Doğru bir soru cevaptan daha kıymetlidir. O yüzden sorularımızı da sorgulamalıyız. Yoksa yanlış sorular bizi yanlış cevaplara taşır. O zaman da yanlışın hükümranlığının nedeni oluruz. Bu insan için en büyük zulüm olur. Çünkü insan zalim ve cahildir. Ama zalimliği ve cahilliği kendi bilgisinin sınırlarını tam olarak bilmeyişi, kabullenmeyişi, kibirlenişi ve kendini müstağni kılışına tekabül eder. İşte bize işaret fişekleri… Hem sorularımızın niteliğini belirleyen hem de istikametini…

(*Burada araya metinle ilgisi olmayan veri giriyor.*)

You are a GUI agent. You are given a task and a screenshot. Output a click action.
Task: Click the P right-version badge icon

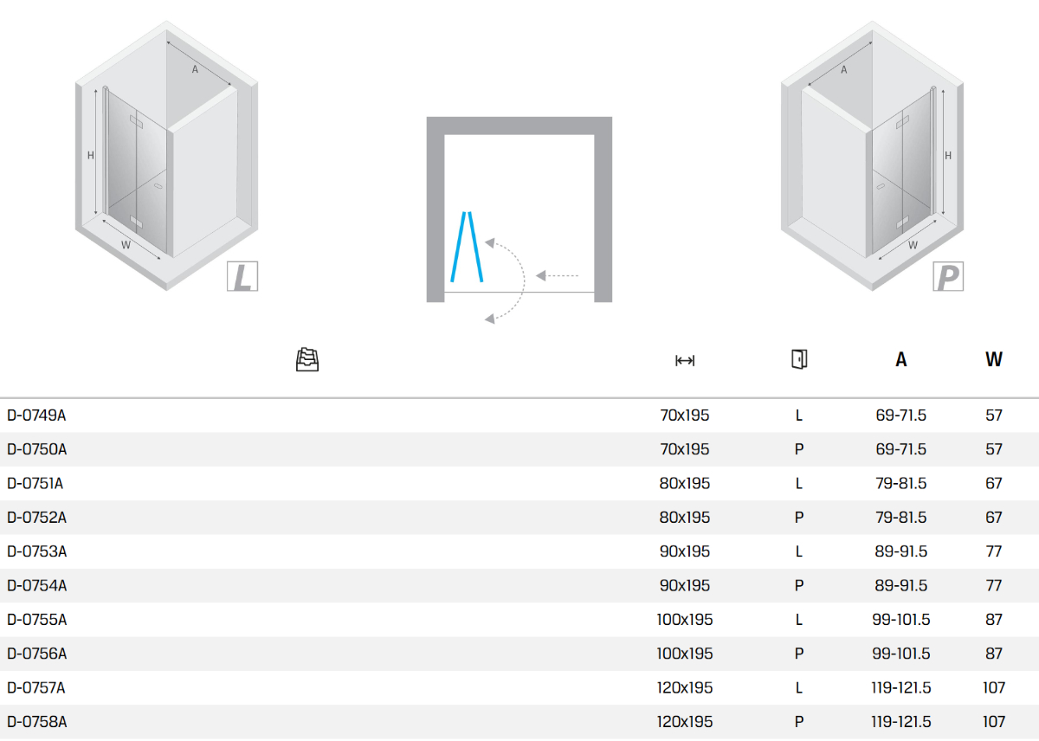pos(948,277)
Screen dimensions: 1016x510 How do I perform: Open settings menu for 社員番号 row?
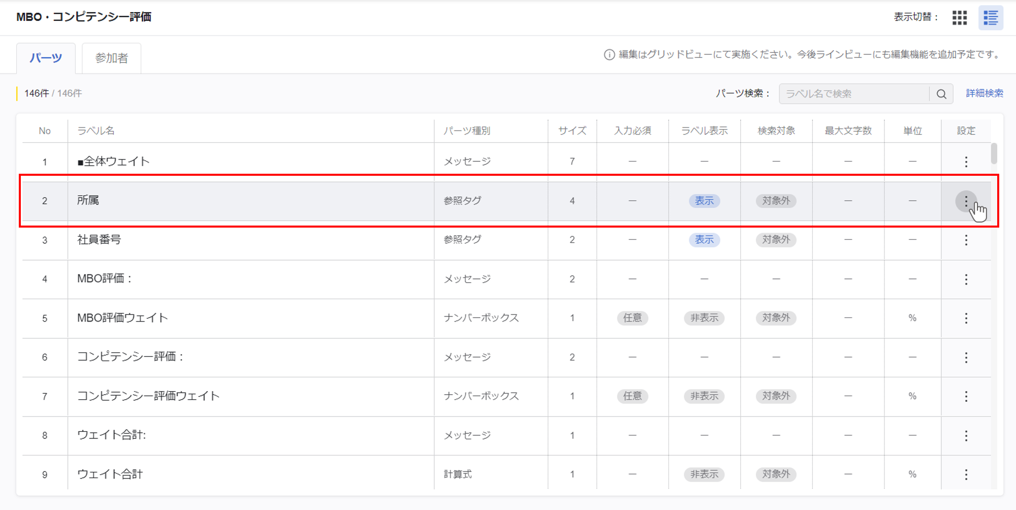(966, 240)

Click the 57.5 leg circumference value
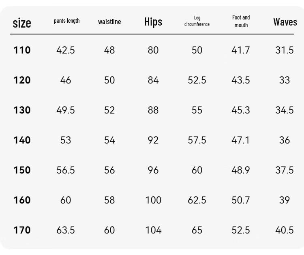[197, 140]
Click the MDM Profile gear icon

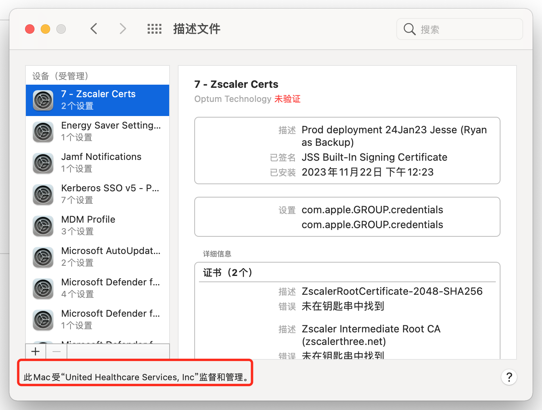pyautogui.click(x=43, y=226)
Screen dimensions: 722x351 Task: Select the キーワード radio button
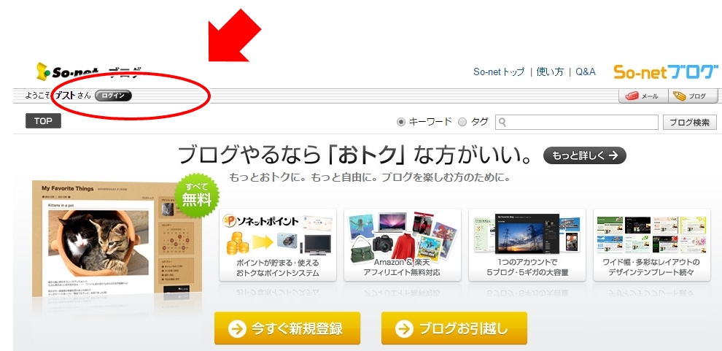coord(400,122)
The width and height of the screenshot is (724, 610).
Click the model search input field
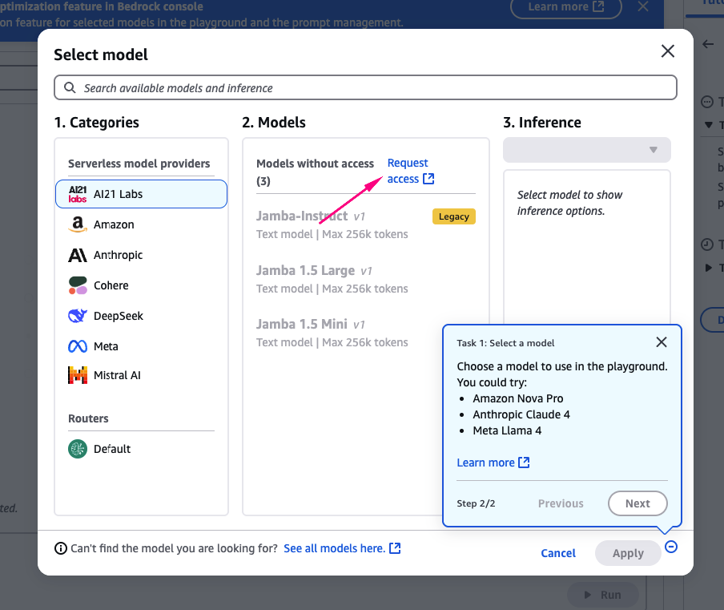click(365, 87)
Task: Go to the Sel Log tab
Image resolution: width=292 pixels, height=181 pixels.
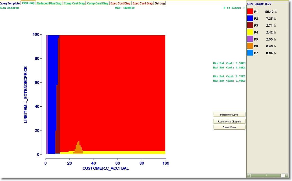Action: coord(160,3)
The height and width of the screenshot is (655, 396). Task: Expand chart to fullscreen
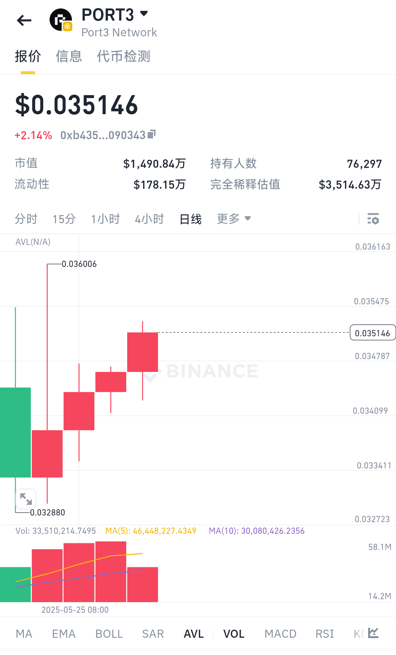coord(26,499)
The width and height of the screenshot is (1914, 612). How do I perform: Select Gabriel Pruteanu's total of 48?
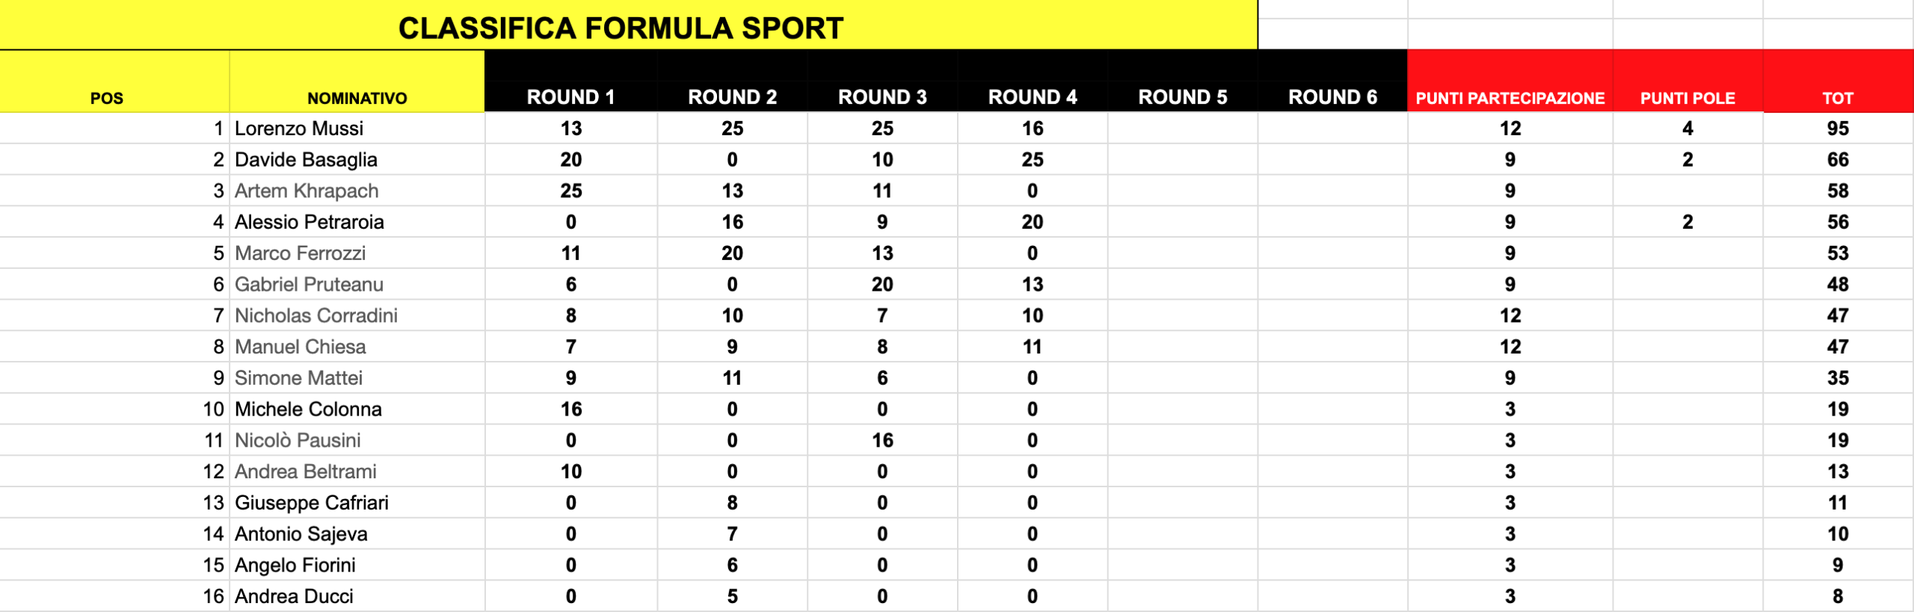(x=1838, y=284)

Hiçbir şey beklemeden sadece Müslüman olmaya çalışmalı ve sadece Allah'ı razı edecek eylemlerde bulunmayı ilke ve eylemin kendisi kabul etmeli... Hayatı bu ilke üzerine kurmalı ve sadece yola revan olmalı, yolda olmalı ve yolda kalmalı... Yolculuk bitmek tükenmek bilmeyen bir serüvendir. Her türlü adrenalini bulursun...

Korkma, ümit var ol. Mahzun olma… Allah seninle beraber… Yeter ki sen Allah’a yakın olma çabana ara verme…

Henüz yorum yapılmamış.

* İşaretli tüm alanları doldurunuz.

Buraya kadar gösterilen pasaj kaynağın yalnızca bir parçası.